▸ What is required
Your task is to copy the stretch of lines in the records below that begins with the line containing "[Facebook] (11, 2473)" and ends with the line containing "БЕРЕМЕННОСТЬ И РОДЫ (217, 102)", exactly as written, with nothing added.

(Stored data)

::::::::

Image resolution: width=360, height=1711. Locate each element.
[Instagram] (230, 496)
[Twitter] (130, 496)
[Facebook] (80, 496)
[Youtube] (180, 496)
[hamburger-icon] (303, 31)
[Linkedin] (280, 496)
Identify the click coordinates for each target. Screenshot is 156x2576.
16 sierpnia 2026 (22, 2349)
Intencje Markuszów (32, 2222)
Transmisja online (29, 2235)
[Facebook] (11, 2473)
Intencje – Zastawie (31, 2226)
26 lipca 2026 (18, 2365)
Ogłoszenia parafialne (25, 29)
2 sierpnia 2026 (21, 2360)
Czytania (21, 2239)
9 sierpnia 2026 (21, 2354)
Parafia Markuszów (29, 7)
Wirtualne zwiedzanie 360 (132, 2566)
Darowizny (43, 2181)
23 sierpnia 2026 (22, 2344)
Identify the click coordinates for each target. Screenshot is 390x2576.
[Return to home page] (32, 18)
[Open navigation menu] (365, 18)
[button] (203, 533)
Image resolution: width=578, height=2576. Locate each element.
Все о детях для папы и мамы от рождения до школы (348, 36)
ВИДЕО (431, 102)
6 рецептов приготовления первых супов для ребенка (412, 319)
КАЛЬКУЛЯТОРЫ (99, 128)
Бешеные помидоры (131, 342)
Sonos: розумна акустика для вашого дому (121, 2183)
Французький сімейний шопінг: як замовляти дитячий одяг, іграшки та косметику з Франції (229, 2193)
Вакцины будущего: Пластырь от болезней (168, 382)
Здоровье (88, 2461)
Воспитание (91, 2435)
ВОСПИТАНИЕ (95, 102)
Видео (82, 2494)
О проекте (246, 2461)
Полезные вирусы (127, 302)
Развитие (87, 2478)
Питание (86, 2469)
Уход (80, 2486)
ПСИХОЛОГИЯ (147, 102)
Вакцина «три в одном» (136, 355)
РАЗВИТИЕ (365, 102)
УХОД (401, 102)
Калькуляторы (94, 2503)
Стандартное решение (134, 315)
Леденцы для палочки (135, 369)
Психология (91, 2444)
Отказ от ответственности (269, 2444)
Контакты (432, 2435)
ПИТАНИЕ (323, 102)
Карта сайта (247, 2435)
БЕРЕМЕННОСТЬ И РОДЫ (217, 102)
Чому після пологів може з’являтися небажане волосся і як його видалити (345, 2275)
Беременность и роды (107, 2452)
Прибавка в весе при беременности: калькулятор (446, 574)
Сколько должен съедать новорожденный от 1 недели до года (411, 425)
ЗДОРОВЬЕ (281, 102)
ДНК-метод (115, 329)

::::::::

▸ Answer
[Facebook] (11, 2473)
Intencje – Zastawie (31, 2226)
26 lipca 2026 (18, 2365)
Ogłoszenia parafialne (25, 29)
2 sierpnia 2026 (21, 2360)
Czytania (21, 2239)
9 sierpnia 2026 (21, 2354)
Parafia Markuszów (29, 7)
Wirtualne zwiedzanie 360 (132, 2566)
Darowizny (43, 2181)
23 sierpnia 2026 (22, 2344)
Identify the click coordinates for each target. Screenshot is 390x2576.
[Return to home page] (32, 18)
[Open navigation menu] (365, 18)
[button] (203, 533)
Image resolution: width=578, height=2576. Locate each element.
Все о детях для папы и мамы от рождения до школы (348, 36)
ВИДЕО (431, 102)
6 рецептов приготовления первых супов для ребенка (412, 319)
КАЛЬКУЛЯТОРЫ (99, 128)
Бешеные помидоры (131, 342)
Sonos: розумна акустика для вашого дому (121, 2183)
Французький сімейний шопінг: як замовляти дитячий одяг, іграшки та косметику з Франції (229, 2193)
Вакцины будущего: Пластырь от болезней (168, 382)
Здоровье (88, 2461)
Воспитание (91, 2435)
ВОСПИТАНИЕ (95, 102)
Видео (82, 2494)
О проекте (246, 2461)
Полезные вирусы (127, 302)
Развитие (87, 2478)
Питание (86, 2469)
Уход (80, 2486)
ПСИХОЛОГИЯ (147, 102)
Вакцина «три в одном» (136, 355)
РАЗВИТИЕ (365, 102)
УХОД (401, 102)
Калькуляторы (94, 2503)
Стандартное решение (134, 315)
Леденцы для палочки (135, 369)
Психология (91, 2444)
Отказ от ответственности (269, 2444)
Контакты (432, 2435)
ПИТАНИЕ (323, 102)
Карта сайта (247, 2435)
БЕРЕМЕННОСТЬ И РОДЫ (217, 102)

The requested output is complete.